Case
A 4-year-old, neutered male Labrador retriever is presented after being hit by a car. He is laterally recumbent and appears to be nonresponsive. Initial diagnostics reveal a packed-cell volume (PCV) of 27% (reference interval, 35%-57%), total solids of 6 g/dL (reference interval, 5.4-7.5 g/dL), blood glucose concentration of 165 mg/dL (reference interval, 76-119 mg/dL), and semiquantitative BUN (measured by reagent test strip) of 35 to 50 mg/dL (reference interval, 8-28 mg/dL).1,2 Heart rate is 60 bpm (reference interval, 70-120 bpm), systolic blood pressure is 190 mm Hg (normotensive, <140 mm Hg) on Doppler ultrasound, and respiratory rate is 30 breaths per minute (reference interval, 18-34 breaths per minute).3-5
On physical examination, the dog is nonresponsive to visual and auditory stimuli but responds (ie, vocalizes, tries to lift head) when hemostats are applied across the digits.
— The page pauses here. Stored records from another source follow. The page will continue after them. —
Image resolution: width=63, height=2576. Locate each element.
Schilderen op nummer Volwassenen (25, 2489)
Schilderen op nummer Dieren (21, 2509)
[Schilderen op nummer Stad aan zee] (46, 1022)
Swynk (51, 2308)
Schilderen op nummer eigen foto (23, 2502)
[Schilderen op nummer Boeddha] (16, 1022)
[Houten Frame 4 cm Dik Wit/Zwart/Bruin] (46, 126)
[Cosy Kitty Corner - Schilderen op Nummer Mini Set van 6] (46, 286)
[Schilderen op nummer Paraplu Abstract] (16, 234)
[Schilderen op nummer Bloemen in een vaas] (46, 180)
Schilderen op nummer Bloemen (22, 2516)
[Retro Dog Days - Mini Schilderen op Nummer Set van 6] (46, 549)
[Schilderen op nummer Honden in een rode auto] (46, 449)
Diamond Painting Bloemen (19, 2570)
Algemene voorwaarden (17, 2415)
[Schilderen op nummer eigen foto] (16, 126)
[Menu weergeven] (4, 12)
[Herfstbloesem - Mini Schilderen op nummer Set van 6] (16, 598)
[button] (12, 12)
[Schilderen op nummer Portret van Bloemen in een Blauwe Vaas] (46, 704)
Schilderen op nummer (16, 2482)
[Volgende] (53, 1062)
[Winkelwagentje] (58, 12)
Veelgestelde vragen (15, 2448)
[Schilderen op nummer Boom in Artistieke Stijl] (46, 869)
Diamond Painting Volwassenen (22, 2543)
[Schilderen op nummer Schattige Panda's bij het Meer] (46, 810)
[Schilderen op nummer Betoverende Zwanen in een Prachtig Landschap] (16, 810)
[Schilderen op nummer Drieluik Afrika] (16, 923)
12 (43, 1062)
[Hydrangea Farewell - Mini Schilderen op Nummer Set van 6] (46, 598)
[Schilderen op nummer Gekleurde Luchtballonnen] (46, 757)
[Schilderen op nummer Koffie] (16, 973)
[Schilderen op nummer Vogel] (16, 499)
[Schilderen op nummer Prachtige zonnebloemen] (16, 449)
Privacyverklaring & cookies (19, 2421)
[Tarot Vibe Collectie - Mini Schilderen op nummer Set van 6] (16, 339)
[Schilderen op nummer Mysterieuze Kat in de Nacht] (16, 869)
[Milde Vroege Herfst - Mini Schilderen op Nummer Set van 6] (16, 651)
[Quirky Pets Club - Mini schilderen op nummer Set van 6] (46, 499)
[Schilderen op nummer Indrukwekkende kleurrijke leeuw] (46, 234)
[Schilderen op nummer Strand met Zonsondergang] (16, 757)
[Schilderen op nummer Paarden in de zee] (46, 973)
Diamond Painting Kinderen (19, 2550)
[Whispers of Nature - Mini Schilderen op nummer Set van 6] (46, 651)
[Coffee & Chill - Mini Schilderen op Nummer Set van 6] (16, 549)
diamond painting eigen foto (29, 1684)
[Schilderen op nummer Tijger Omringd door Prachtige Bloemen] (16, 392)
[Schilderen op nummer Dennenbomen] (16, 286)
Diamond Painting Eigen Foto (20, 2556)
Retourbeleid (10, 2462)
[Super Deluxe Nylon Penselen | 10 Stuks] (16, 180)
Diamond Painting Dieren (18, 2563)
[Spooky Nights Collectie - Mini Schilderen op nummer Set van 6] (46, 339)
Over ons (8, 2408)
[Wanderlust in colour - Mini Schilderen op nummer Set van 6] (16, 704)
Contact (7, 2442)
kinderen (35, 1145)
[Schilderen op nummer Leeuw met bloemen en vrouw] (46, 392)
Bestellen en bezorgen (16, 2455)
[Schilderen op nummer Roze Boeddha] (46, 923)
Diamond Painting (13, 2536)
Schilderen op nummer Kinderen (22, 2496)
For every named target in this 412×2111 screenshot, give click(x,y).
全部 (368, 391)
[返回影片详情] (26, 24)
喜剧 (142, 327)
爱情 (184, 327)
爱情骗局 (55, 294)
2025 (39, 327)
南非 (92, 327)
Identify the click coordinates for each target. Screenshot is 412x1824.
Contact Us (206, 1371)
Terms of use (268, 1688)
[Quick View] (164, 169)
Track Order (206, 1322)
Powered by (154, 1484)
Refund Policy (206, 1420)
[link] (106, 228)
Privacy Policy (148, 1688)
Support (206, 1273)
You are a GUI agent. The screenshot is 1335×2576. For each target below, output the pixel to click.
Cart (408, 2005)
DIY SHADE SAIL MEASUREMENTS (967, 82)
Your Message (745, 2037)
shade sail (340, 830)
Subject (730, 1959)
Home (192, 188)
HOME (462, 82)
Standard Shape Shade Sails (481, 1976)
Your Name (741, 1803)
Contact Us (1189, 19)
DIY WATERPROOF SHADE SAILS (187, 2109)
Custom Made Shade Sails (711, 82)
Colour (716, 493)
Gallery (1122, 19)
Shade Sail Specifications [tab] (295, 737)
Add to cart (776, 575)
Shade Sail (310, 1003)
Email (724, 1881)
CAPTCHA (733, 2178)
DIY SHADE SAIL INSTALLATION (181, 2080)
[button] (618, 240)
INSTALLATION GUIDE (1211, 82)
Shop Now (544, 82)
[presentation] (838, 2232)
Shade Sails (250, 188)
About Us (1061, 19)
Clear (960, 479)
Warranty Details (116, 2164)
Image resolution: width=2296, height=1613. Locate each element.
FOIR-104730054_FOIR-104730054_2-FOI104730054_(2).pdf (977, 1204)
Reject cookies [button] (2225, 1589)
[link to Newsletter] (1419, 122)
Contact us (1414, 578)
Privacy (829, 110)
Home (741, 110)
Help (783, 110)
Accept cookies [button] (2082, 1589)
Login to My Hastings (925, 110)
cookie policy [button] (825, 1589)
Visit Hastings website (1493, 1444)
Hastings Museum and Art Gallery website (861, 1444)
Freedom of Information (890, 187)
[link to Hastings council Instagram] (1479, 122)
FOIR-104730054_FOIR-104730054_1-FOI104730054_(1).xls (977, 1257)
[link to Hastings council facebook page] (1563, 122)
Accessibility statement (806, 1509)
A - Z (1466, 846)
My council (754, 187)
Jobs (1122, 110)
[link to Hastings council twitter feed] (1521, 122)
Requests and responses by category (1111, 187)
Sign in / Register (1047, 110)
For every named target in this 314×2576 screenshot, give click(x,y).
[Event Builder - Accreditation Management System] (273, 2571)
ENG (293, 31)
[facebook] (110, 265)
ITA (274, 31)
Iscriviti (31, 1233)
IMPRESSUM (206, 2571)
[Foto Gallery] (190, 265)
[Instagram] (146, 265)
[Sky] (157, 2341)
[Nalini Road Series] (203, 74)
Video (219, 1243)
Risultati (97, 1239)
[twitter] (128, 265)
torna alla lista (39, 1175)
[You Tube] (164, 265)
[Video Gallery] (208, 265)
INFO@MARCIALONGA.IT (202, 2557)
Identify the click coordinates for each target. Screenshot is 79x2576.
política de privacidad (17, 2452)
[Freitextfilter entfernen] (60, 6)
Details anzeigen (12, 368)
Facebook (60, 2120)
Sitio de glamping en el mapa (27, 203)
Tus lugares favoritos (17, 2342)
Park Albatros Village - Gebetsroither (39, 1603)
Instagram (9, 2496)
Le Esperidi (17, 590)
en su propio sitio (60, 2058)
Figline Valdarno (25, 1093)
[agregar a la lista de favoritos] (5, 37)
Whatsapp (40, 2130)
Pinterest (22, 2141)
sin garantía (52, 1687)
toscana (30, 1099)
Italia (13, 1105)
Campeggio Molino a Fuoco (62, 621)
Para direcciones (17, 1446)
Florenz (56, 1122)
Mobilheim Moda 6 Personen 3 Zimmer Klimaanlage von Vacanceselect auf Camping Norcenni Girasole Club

The flexor reflexes are intact when hemostats are applied across the digits of both thoracic and pelvic limbs. The pupils are miotic and do not dilate substantially when the eyelids are closed. The oculocephalic reflex (which evaluates ocular movement when the head is rotated left to right) is present but subjectively reduced. There is an obvious closed left femoral fracture. Supplemental oxygen is provided via oxygen mask placed over the muzzle.
The patient has a modified Glasgow coma scale (MGCS) score of 10, indicating elevated intracranial pressure (ICP), which is supported by the presence of the Cushing reflex (ie, low heart rate despite high blood pressure).6,7 Hyperglycemia in this patient correlates with severity of traumatic brain injury (TBI) but has not yet been associated with outcome.8 PCV and total solids indicate a degree of volume loss, but blood pressure and heart rate values do not support hypovolemic shock or decompensated hypovolemic shock.
Quiz
Case Conclusion
For this patient, initial treatment with hypertonic saline and crystalloids would allow for reduction in ICP, improvement in cerebral perfusion pressure, and restoration of euvolemia. A fentanyl CRI would be appropriate, and administration of levetiracetam could also be considered for neuroprotective effects.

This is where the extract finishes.